“It doesn’t matter what I wear. It’s what I dream. They’re Lili’s dreams.”
The Danish Girl opens in Copenhagen in 1926. Einar and Gerda Wegener (Eddie Redmayne and Alicia Vikander) are artists who are very happily married. Einar is a successful landscape painter, while Gerda struggles as a portrait artist. One day, with a deadline looming, Gerda asks Einar to model a dress and shoe. The experience triggers a gender confusion in Einar. When, as a lark, Gerda dresses Einar as a woman to go to a party, the back and forth between male and female identity escalates. Soon Einar is going out surreptitiously as Lili and begins to view his true identity as a woman. Soon two personae emerge. Einar and Lili have two very different lives.
There is a minor trend in media of stories of transgendered persons—people who identify as a gender other than is manifested in their physical body. Now there are procedures and surgeries that allow people to become who they see as their true selves. We have rules for how to treat transgendered people in school. But when Einar/Lili had to deal with that struggle, the word “transgender” did not even exist. The only explanations most people had were either moral outrage or psychological pathology. Lili eventually became the first person to undergo sexual reassignment surgery—risking her life to live the life she believed was hers.

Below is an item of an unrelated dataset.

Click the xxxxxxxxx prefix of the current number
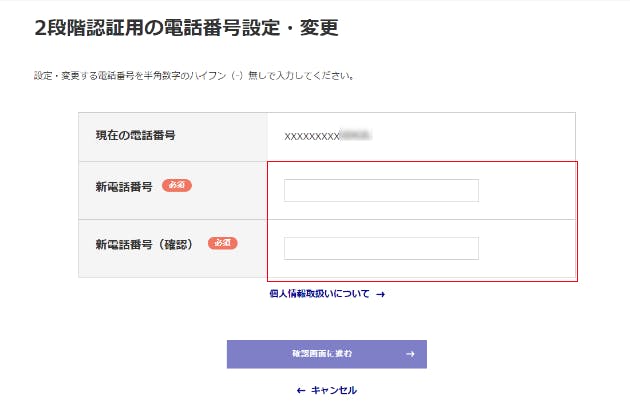tap(311, 135)
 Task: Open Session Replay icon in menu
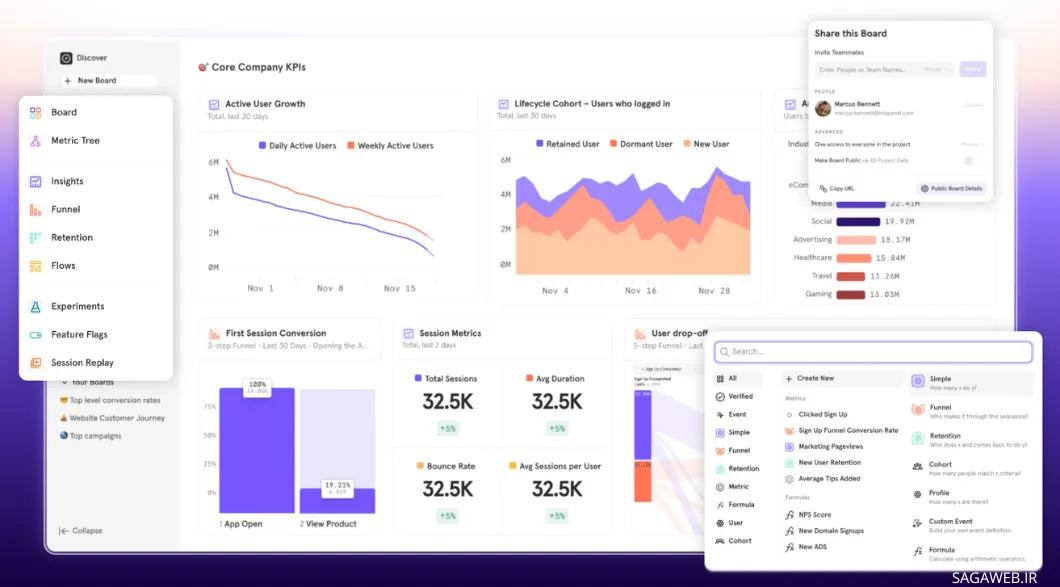click(35, 363)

The Danish Girl is at its heart a love story. Einar and Gerda are very much in love. As Einar transitions to Lili, that love is often tested, but it overcomes those difficulties as Gerda serves as Lili’s key support in the very difficult situation. Watching Lili kiss a man is a very challenging event for Gerda. She simultaneously sees her husband and his alter ego. Within that love story there is also a story of grief, because as Lili becomes the dominant manifestation, Einar is in effect dying. Lili, as much as Gerda loves her, is not her husband whom she has loved for many years. Einar and Gerda had a very collaborative life as artists, but when Lili emerges, she is not an artist. She does however serve as a muse for Gerda.

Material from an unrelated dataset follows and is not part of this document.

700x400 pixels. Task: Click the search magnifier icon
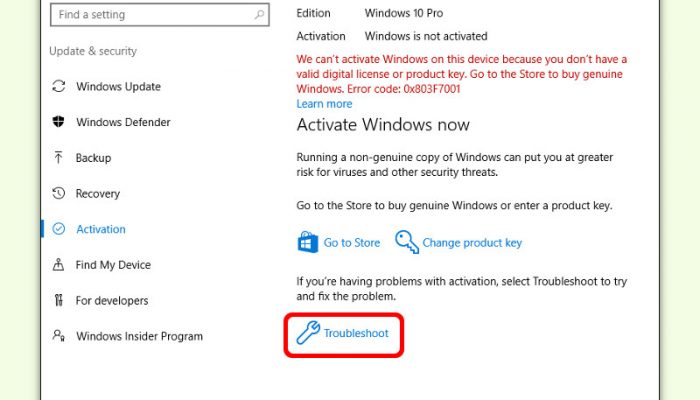(x=259, y=15)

I think one of the difficulties in watching a film about someone who is transgendered is that it is very difficult for those of us who have an internal gender that matches our assigned gender to truly understand what that is like and the pain associated with the conflict within. When Lili and Gerda meet with the doctor who will perform surgery on her, she tells him, “This is not my body, Professor. Please take it away.” Because all this can seem so strange to viewers, I think it makes Gerda the more sympathetic character. We may feel Einar/Lili’s suffering, but we can much more identify with the pain that Gerda must deal with.
Compassion is the key quality that this film seeks to instill in viewers. By having compassion for Lili, we learn to have compassion for other transgendered persons. By watching Gerda’s compassion for Einar and Lili we understand that compassion is not an easy task. Sometimes the act of being compassionate is not superficial, but rather must be pulled up from the depths of our souls if it is to find expression.